Outro estranho sinal, consiste na prudência da administração norte-americana que já ontem e pela voz da sra. Clinton, utilizou precisamente os argumentos anti-Al Qaeda de Kadhafi, que queiramos ou não, tem sido um parceiro de muitos países ocidentais – os portugueses são disso embaraçadas testemunhas -, nomeadamente o “mundo de negócios” europeu e norte-americano. Por outro lado, sentimos igualmente a hipótese de uma manobra britânica, bem ao estilo de outrora e à revelia do seu privilegiado parceiro além-Atlântico, demonstrando que o velho leão poderá estar bem vivo e de razoável saúde muscular. É claro que não temos qualquer tipo de pretensões de conhecer a realidade do que se tem passado, mas as sugestões vão-se acumulando, talvez não sendo mais que uma miragem num deserto.

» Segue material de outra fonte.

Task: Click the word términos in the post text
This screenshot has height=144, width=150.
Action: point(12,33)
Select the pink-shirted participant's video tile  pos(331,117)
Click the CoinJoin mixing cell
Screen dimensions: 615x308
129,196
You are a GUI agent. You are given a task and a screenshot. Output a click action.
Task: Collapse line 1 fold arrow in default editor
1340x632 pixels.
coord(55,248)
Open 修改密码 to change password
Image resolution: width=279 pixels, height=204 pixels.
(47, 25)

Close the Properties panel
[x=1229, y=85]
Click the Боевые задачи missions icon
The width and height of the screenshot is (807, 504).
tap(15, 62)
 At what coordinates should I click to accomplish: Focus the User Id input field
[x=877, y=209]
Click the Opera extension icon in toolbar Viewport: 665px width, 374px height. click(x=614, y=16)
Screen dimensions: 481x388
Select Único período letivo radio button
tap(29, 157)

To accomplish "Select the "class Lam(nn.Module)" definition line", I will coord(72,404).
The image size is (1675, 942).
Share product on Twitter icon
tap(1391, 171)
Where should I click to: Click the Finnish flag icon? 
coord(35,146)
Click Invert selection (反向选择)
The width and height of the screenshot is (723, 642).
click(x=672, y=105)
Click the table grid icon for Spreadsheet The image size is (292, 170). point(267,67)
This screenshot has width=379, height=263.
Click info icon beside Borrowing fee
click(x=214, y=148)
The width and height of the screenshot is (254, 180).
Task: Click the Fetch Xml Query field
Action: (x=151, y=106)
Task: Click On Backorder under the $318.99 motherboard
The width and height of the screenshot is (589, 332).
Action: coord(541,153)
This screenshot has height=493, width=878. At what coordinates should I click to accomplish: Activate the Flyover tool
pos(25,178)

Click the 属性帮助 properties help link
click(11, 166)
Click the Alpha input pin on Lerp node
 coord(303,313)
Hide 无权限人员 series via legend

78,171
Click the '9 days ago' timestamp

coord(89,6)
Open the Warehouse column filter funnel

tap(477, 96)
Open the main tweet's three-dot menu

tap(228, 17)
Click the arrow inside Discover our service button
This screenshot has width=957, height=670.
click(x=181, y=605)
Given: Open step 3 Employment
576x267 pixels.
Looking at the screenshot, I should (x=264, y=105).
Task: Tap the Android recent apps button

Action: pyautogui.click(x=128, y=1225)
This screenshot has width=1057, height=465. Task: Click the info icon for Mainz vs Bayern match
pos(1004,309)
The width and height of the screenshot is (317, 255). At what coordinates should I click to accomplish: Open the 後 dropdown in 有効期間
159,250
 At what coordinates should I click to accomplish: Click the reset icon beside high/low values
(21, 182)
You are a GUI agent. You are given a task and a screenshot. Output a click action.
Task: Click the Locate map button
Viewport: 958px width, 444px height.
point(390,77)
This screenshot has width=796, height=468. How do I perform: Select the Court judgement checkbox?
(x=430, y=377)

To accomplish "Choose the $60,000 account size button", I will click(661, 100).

Se existe um mar de areia e pedras a separar a Tripolitânia e a Cirenaica, convém frisar as grandes diferenças que facilmente poderão cavar um intransponível fosso entre as populações do ocidente e do leste daquilo a que hoje designamos de Líbia. A Via Balbia consiste numa estreita fita que poderá significar a união, ou a divisão de ambas.

Para já, o que convém reter, é o facto desta ou daquela vitória obtida por um punhado de homens armados, pouco ou nada querer significar em termos da total conquista do poder. Vive-se um conflito de atrito e apenas uma súbita quebra num dos lados, dirá quem será o vencedor. Pode isto acontecer a qualquer momento e desconhece-se qual a verdadeira solidez do edifício estatal construído por Kadhafi, assim como a verdadeira força da subversão. Estamos perante qualquer imprevisível vitória ou derrota.

Apostamos que o vencedor, já não poderá ser Kadhafi.